What this task involves
The records below are to be copied word for word, with every picture left out.

Source records
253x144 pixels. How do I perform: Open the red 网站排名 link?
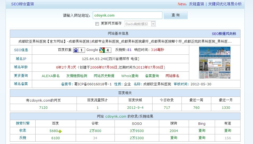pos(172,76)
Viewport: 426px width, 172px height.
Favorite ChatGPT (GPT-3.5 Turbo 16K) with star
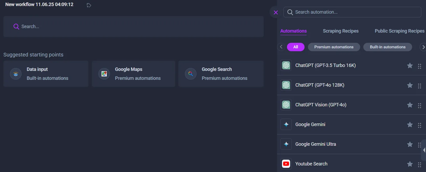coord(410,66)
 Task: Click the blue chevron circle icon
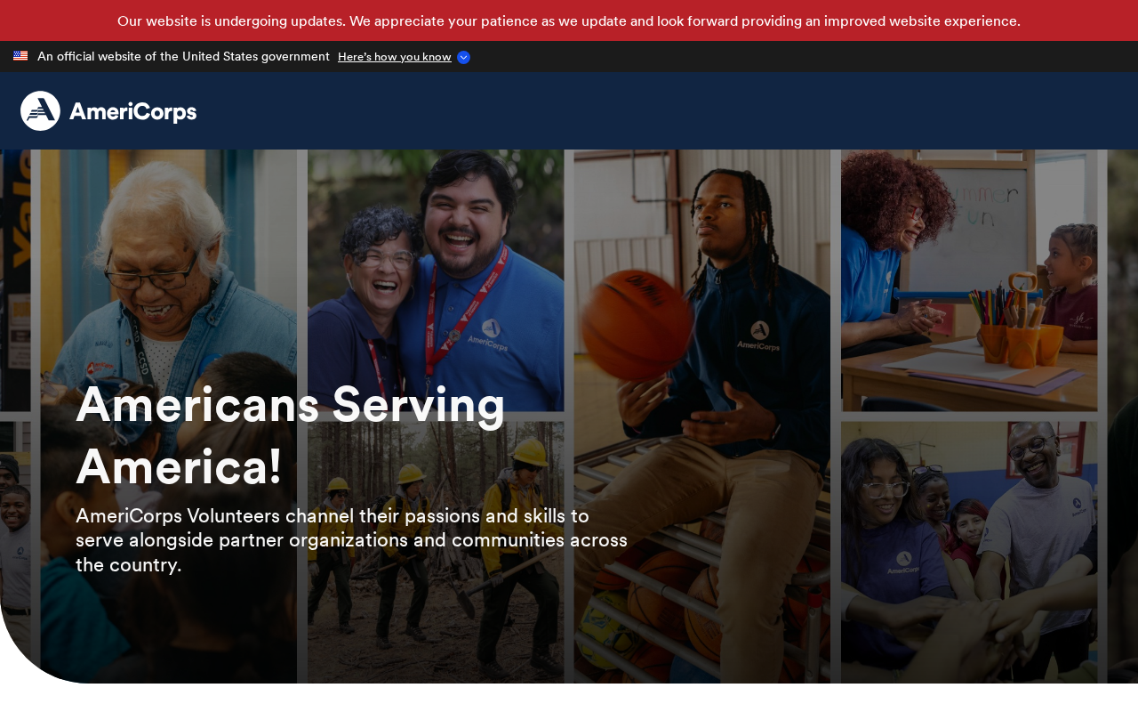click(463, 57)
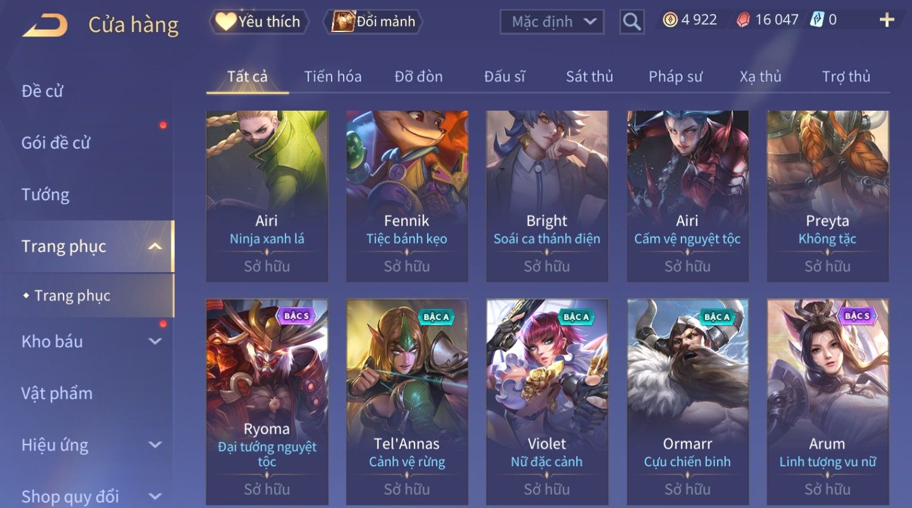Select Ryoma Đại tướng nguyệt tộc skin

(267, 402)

Exercise solution
253x144 pixels. How do I perform: Open the red 网站排名 link?
pos(172,76)
Viewport: 426px width, 172px height.
Favorite ChatGPT (GPT-3.5 Turbo 16K) with star
coord(410,66)
 Task: Click the blue chevron circle icon
click(463, 57)
Select Ryoma Đại tướng nguyệt tộc skin

(267, 402)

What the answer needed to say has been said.